• DIRECTIONS FOR THIS TASK:
Please reproduce the records word for word, starting at the line that contains "Click the green return arrow icon" and running through the end of the records, with both ends included. Leave the pictures out of your answer.

• MATERIAL SUPPLIED:

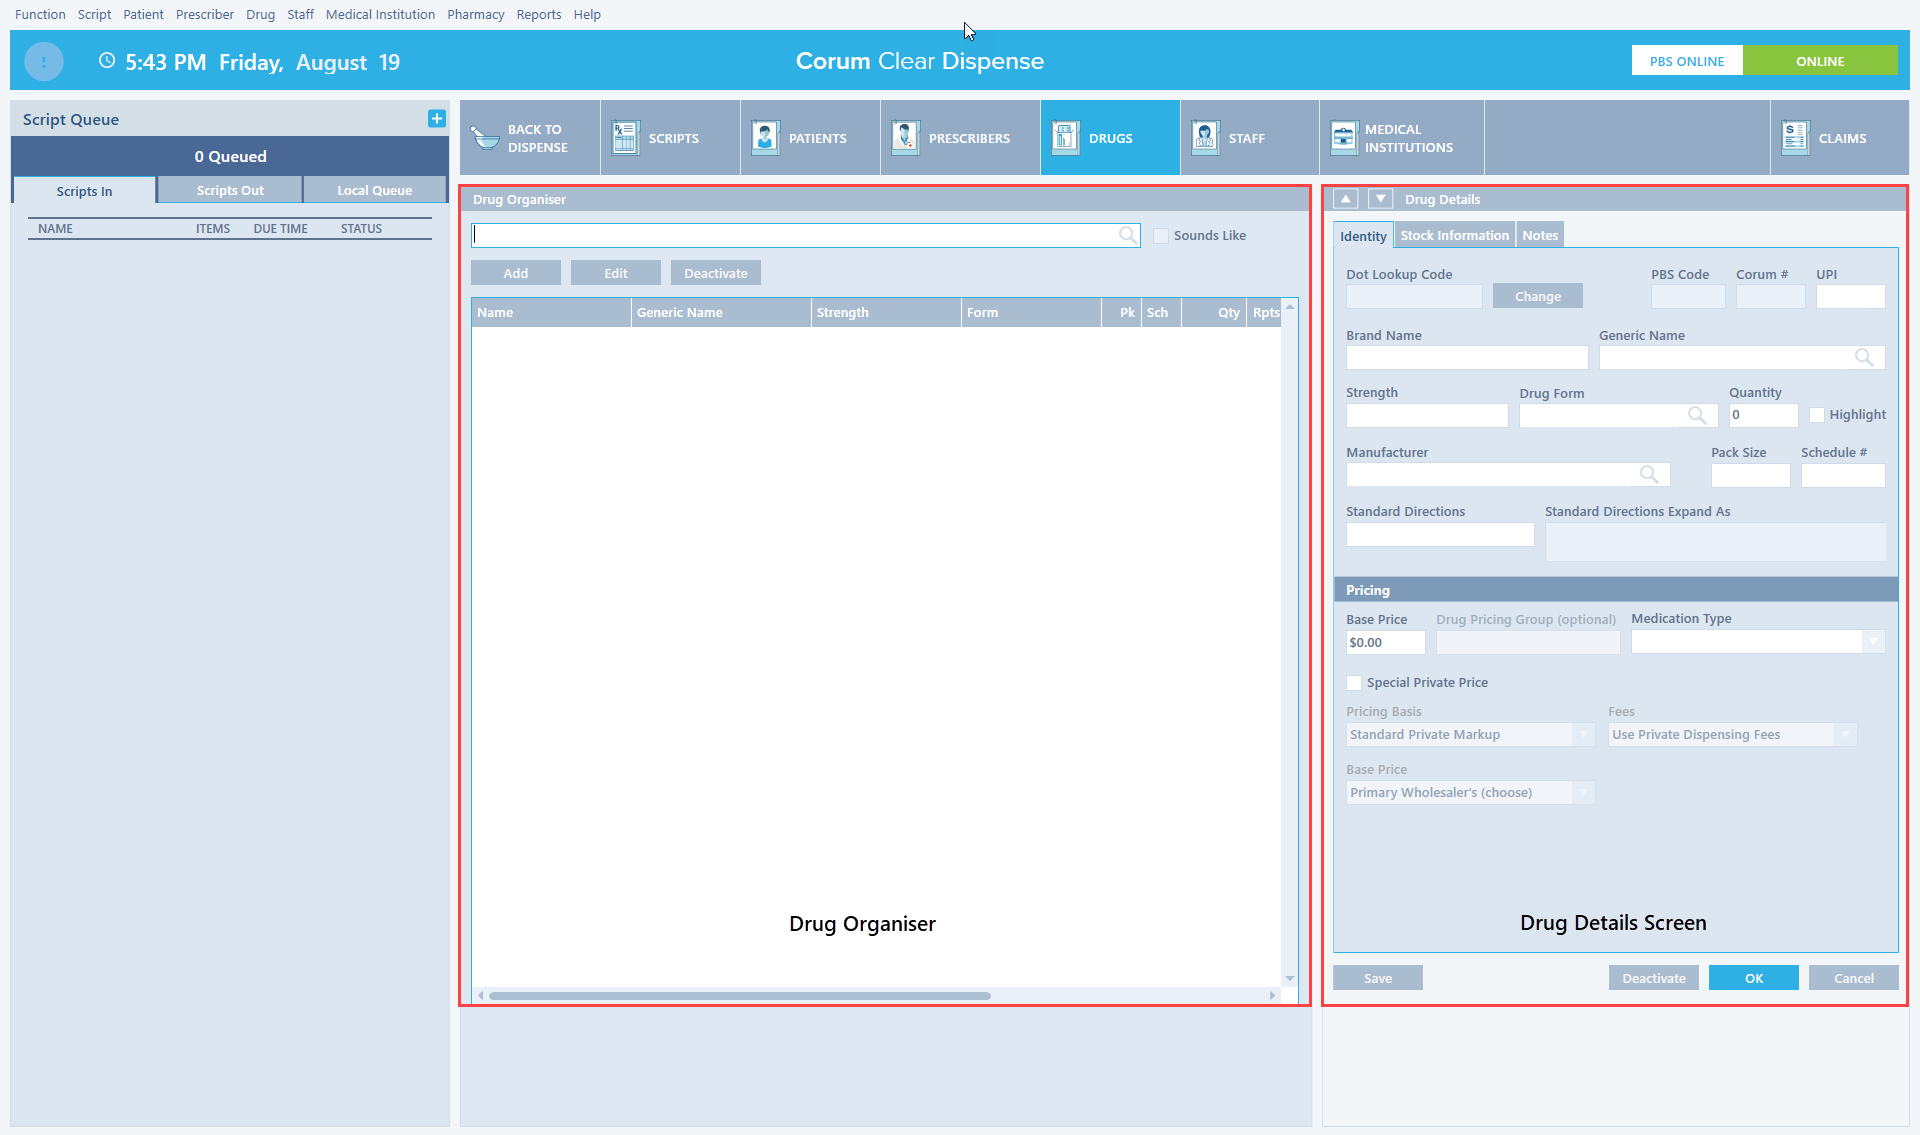Open the Scripts section icon
This screenshot has width=1920, height=1135.
point(625,138)
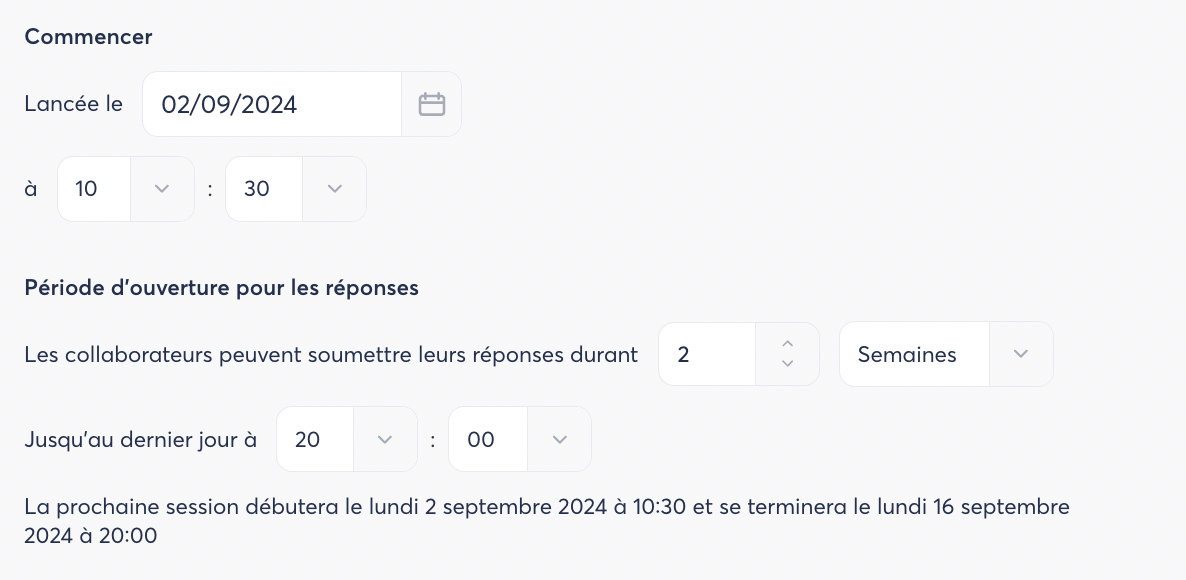Open the calendar date picker icon
Viewport: 1186px width, 580px height.
click(x=431, y=104)

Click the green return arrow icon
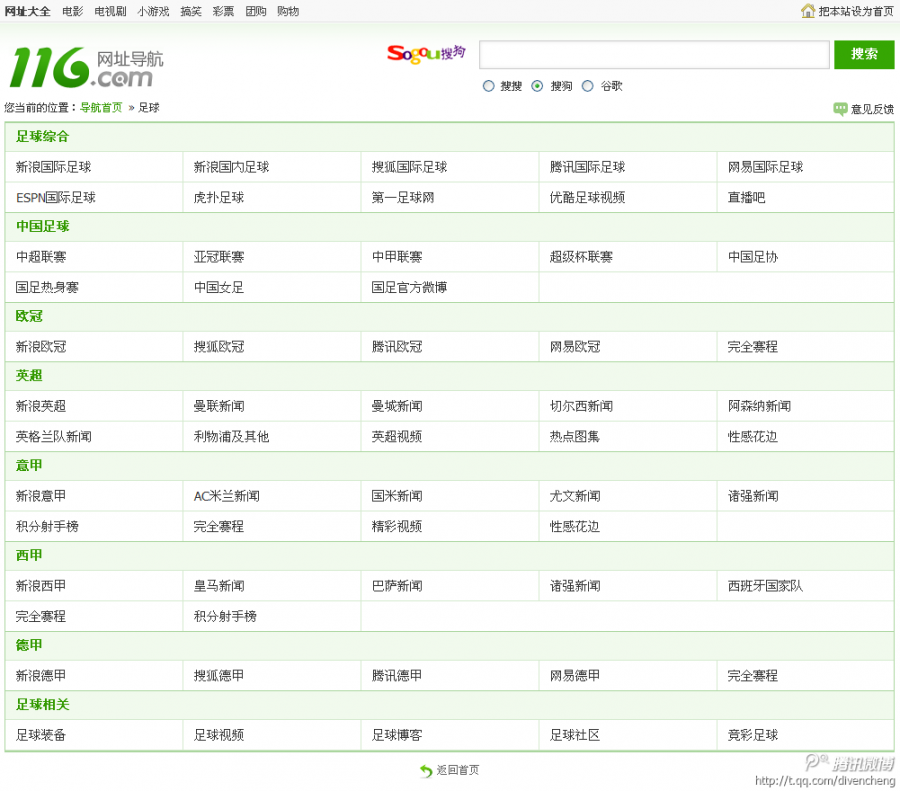click(x=426, y=771)
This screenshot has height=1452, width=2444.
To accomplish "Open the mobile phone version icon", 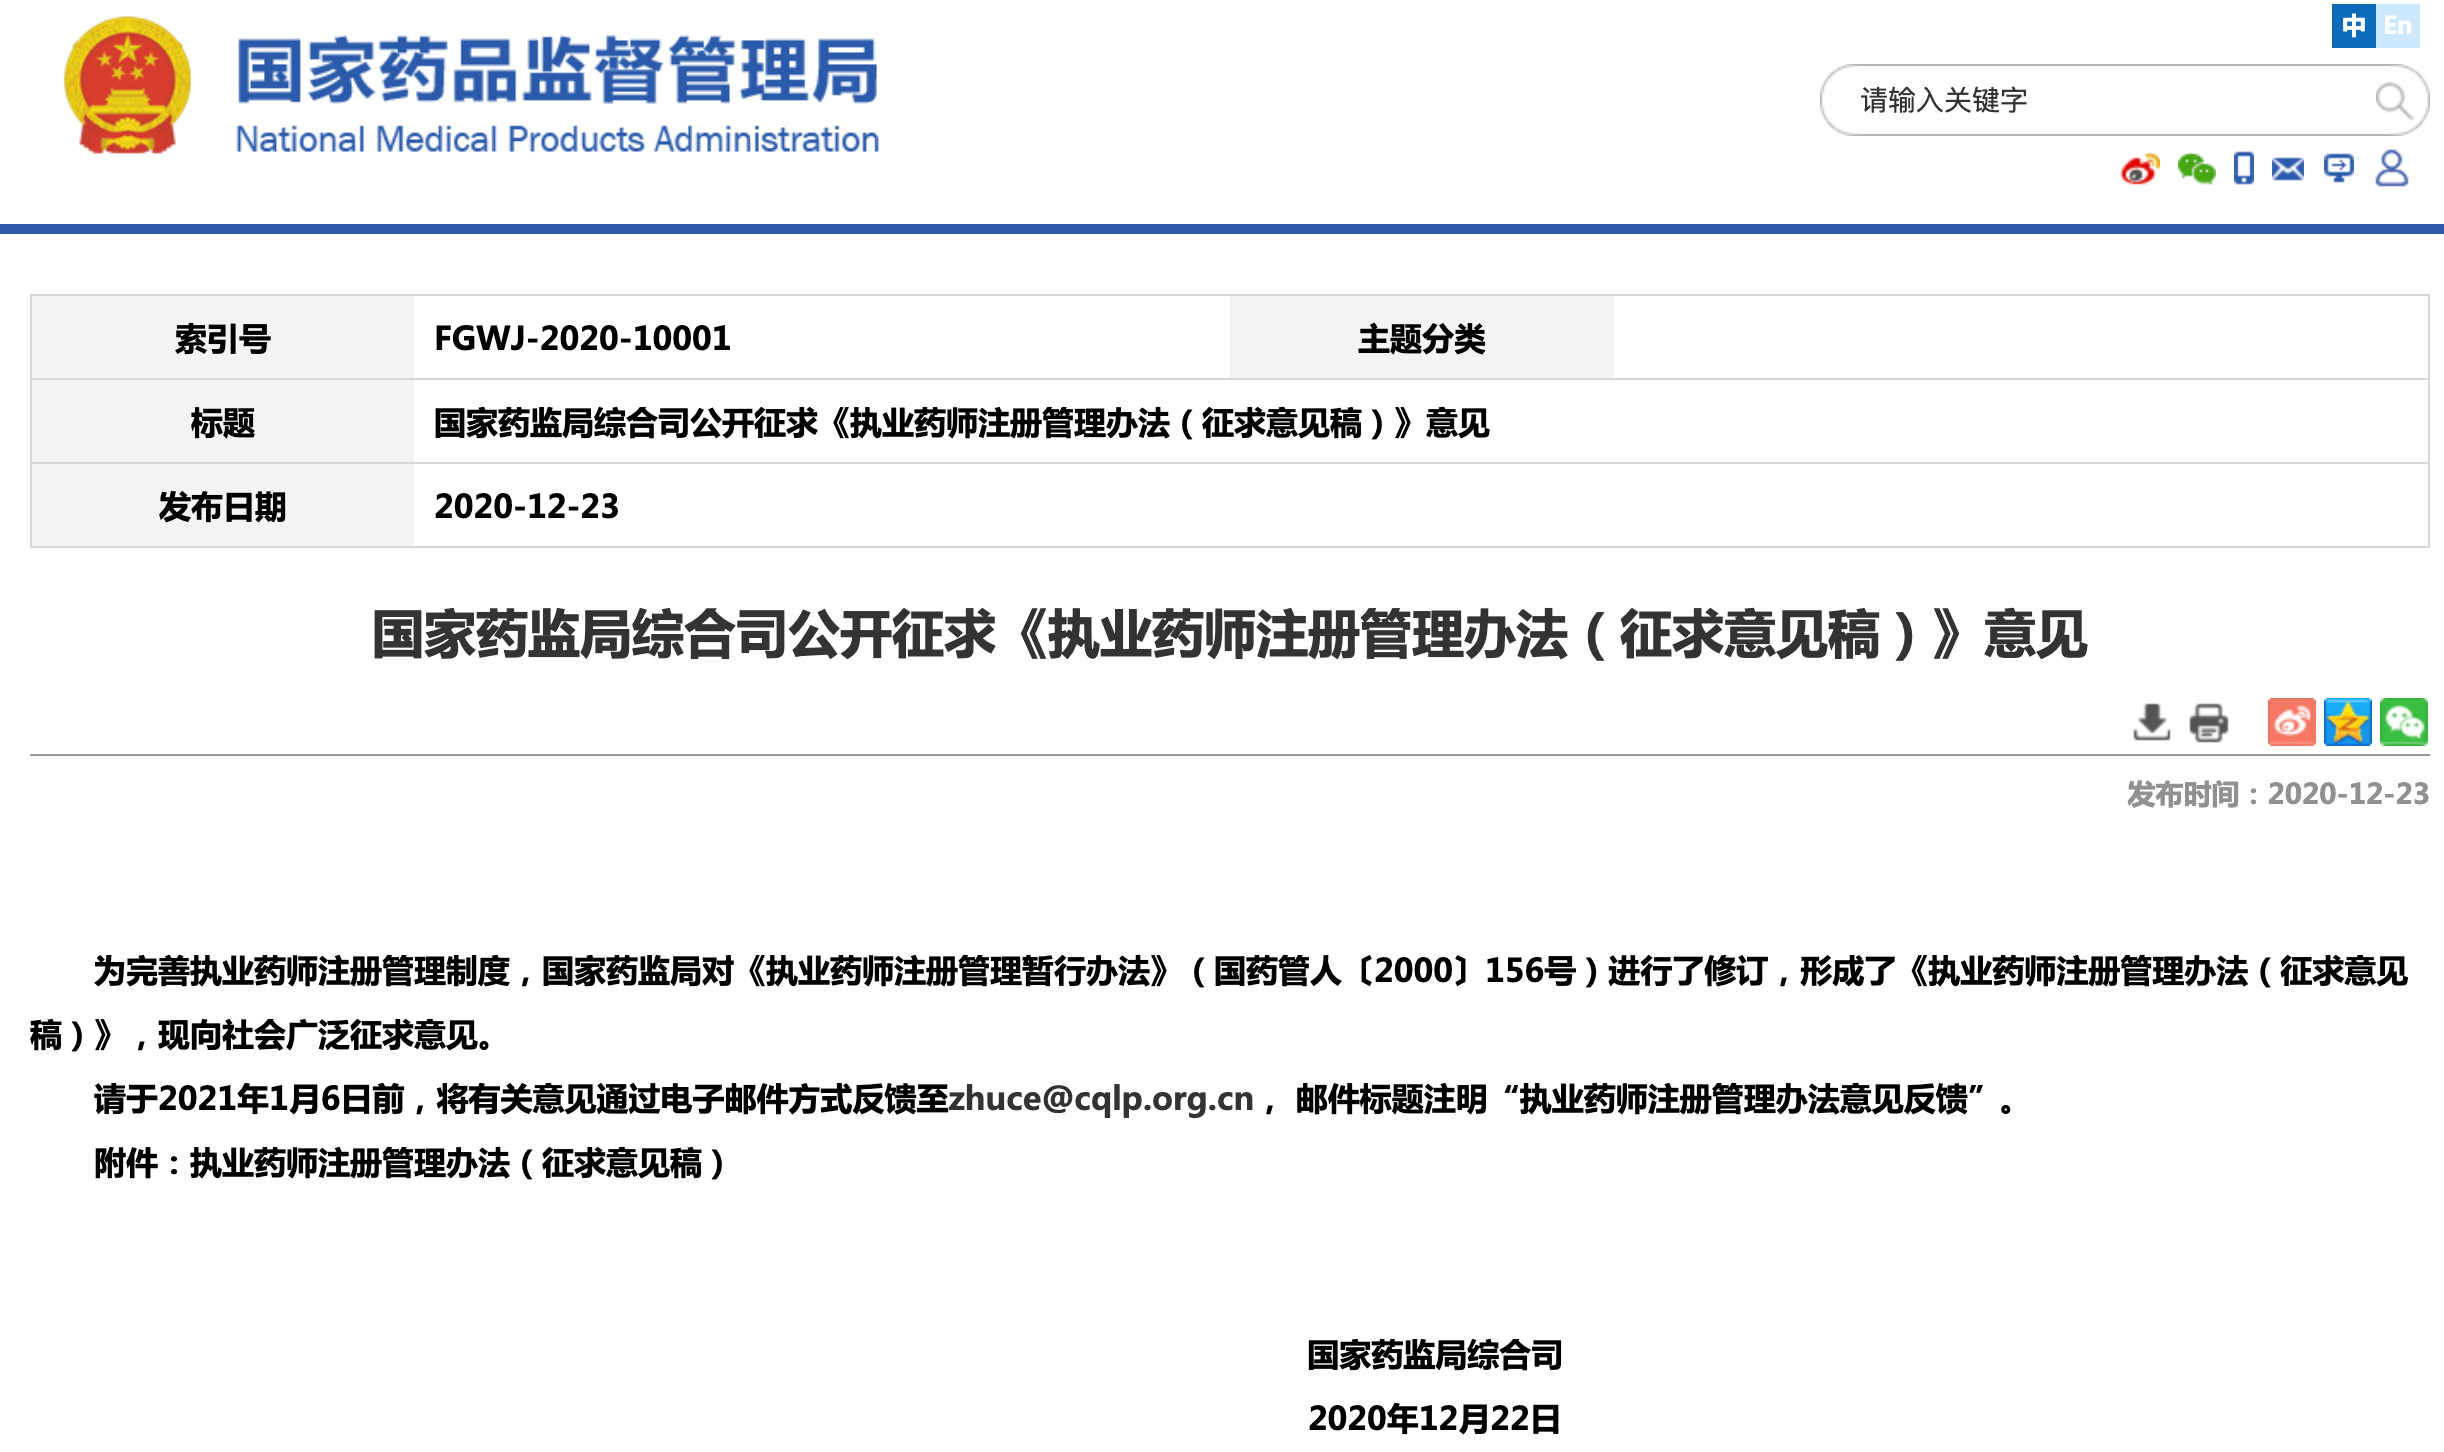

• SOLUTION TO THIS TASK:
Click the green return arrow icon
click(x=426, y=771)
This screenshot has height=1452, width=2444.
To accomplish "Open the mobile phone version icon", 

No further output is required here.